[By Sopuruchi Onwuka]
The ANOH Gas Processing Company (AGPC) which drives the ANOH Gas Processing Project in Eastern Niger Delta has secured additional $260 million to fully close funding gaps and guarantee completion of the plant development.
The gas project which was initially announced to carry a cost profile of $600 million has now amassed about $680 million in combination of equity and debt funding sourced from parent partners and money market players respectively.
AGPC parent companies, Seplat and NGC, had previously provided a combined $420 million in equity funding.
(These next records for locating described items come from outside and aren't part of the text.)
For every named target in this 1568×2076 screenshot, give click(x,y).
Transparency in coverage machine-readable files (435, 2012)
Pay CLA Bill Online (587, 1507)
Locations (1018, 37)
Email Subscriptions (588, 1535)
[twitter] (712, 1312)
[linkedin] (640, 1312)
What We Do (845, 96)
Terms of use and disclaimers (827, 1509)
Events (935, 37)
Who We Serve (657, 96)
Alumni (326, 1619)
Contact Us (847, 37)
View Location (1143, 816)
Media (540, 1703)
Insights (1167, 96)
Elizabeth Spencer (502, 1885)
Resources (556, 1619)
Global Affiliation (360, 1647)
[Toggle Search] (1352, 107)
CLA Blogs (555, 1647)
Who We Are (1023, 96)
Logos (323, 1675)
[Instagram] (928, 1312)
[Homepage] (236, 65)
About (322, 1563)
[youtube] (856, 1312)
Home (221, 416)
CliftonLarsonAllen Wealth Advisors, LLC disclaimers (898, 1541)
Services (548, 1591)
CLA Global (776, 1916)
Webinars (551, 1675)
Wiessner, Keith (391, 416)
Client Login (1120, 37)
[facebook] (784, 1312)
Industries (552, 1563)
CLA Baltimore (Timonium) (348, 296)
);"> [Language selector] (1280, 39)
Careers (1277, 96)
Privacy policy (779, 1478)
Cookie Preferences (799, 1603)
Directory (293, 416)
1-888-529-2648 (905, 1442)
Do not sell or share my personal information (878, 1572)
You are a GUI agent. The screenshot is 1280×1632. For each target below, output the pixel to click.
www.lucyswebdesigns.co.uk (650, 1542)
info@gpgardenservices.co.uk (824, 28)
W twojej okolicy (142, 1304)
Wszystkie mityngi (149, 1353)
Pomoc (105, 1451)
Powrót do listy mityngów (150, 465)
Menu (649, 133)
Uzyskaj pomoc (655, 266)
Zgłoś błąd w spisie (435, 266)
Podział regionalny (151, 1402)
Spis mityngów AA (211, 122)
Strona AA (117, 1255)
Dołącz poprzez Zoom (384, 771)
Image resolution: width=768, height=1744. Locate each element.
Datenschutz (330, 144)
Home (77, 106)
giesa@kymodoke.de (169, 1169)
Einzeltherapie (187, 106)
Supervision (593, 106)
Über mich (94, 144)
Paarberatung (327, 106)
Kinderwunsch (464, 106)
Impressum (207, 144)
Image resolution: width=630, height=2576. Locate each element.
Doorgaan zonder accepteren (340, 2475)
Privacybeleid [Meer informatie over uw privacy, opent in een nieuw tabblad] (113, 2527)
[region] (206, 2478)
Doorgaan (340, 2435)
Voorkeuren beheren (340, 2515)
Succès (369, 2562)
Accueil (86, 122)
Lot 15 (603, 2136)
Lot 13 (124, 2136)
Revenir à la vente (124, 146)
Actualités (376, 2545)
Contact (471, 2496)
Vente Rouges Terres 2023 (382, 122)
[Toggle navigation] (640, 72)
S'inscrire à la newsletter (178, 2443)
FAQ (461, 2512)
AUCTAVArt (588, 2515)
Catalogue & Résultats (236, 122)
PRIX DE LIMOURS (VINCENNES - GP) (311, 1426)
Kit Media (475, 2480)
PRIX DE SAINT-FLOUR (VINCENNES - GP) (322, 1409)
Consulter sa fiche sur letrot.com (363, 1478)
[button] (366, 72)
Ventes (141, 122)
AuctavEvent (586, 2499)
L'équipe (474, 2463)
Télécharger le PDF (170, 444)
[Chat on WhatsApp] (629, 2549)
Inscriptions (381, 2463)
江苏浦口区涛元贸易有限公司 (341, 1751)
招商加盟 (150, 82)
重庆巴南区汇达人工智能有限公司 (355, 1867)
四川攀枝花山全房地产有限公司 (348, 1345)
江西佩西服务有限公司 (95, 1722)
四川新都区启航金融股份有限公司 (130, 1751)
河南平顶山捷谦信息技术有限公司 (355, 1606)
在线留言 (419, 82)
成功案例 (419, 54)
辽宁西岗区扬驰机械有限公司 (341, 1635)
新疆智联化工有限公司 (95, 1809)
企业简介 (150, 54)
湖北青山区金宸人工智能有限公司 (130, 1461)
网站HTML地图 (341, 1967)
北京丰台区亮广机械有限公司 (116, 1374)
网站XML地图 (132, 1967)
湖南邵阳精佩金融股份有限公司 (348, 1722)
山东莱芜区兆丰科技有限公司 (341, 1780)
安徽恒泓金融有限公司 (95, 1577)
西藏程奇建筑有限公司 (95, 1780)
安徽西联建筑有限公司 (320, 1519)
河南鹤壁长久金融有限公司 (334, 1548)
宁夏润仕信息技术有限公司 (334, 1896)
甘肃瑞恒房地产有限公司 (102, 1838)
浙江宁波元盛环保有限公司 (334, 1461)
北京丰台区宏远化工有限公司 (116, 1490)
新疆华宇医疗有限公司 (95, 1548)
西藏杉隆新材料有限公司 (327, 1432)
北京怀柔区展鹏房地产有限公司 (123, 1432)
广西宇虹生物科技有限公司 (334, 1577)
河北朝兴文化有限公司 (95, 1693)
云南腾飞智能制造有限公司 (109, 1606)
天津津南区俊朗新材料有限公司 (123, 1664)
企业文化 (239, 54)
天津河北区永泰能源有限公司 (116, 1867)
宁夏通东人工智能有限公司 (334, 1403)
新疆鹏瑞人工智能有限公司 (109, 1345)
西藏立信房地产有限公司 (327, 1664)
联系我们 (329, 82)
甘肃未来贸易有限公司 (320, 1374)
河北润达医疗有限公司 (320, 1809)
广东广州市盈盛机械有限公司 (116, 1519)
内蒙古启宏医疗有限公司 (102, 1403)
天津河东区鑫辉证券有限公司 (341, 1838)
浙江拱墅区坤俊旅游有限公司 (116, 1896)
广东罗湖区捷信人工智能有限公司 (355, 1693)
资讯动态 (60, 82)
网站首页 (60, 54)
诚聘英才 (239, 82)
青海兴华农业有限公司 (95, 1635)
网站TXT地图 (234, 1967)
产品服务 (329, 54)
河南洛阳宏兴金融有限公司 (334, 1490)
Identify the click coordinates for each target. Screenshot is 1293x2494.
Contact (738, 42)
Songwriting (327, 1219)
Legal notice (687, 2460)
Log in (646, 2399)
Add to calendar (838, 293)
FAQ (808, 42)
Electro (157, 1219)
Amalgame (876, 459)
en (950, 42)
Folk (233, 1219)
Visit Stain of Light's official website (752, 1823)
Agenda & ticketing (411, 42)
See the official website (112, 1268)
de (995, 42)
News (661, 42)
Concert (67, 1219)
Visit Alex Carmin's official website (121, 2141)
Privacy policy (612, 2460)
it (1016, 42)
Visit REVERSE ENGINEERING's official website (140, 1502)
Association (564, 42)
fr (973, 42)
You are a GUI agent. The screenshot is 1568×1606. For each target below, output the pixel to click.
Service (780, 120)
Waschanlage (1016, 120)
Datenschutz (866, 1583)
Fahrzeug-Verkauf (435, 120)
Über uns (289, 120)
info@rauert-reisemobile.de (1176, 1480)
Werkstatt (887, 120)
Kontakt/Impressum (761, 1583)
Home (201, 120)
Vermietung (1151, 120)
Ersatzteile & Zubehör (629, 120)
The new $260 million syndicated loan came from a consortium of seven banks. Stanbic IBTC Bank Plc played the consortium advisor) while the rest of participating banks, including United Bank for Africa (UBA) Plc, Zenith Bank Plc, FirstRand Bank Limited (London Branch) / RMB Nigeria Limited, The Mauritius Commercial Bank Limited, Union Bank of Nigeria Plc and FCMB Capital Markets Limited pooled the credit funds.
The facility, according to the company, allows for an additional $60 million accordion at the time of completion to fund an equity rebalancing payment at that time, if considered appropriate. The total available credit is far less than the funding commitments of more than $450 million provided by the lenders. And Seplat explains that the excess funding commitments received by the company represents a significant oversubscription and a strong sign of confidence in the project.
The company stated that the maximum project cost would now be $650 million, inclusive of financing costs and taxes. It added that the new estimated project cost would fall below the original $700 million, following a cost optimization program.
Managing Director of AGPC, Mr Okechukwu Mba, said the new $260 million debt facility would make the project is now fully funded. And the Chief Executive Officer of Seplat, Mr Roger Brown, added that full funding of the projects is an important milestone for AGPC.
According to Mr Mba, gas from AGP project will be enough to generate electricity for more than five million people in Nigeria and also make the AGPC a significant supplier of gas to Nigeria’s power sector, support local employment.
Mr Brown also stated that the plant development is a clear path towards strengthening Seplat’s position as Nigeria’s leading indigenous diversified energy producer. “It will help us drive, alongside our government partners, Nigeria’s transition to cleaner, less expensive power generation. We are extremely proud to partner with the Nigerian Gas Company in this strategically important project, which will create jobs and prosperity in the Nigerian economy,” he declared in a company statement.
Mr Brown added that “Seplat will continue to diversify its business and invest in gas to help Nigeria develop its own natural resources, which in turn will drive more sustainable social and economic growth for a young, rapidly growing population.”
The Oracle Today reports that AGPC is a domestic processing and supply incorporated joint venture (IJV) floated to commercialize huge gas reserves in straddled gas fields operated Seplat in Oil Mining Lease (OML) 53 area located in Imo State, in the southeast zone of the country.
A replica of the project is also driven in a contiguous oil block operated by Shell Petroleum Development Company (SPDC) Nigeria Limited whose activities onshore Niger Delta is currently caught in legal turbulence associated with decades of hostilities with local communities that have protested the environmental footprints of the Anglo-Dutch multinational.
Both Seplat and Shell operate separate oil and gas exploration and production joint ventures with the Nigerian National Petroleum Corporation (NNPC) whose gas business unit, the Nigerian Gas Company (NGC), also participates in both projects.
With its hands full with court cases and community crises, Shell’s version of the gas processing project in the area has not indicated significant progress.
London listed Seplat declared that full funding of the project, which would see development of plants and facilities with capacity for processing 300 million standard cubic feet per day (Mmscf/d) of gas, would sustain its lead in domestic gas supply with around 30% of gas used for electricity generation.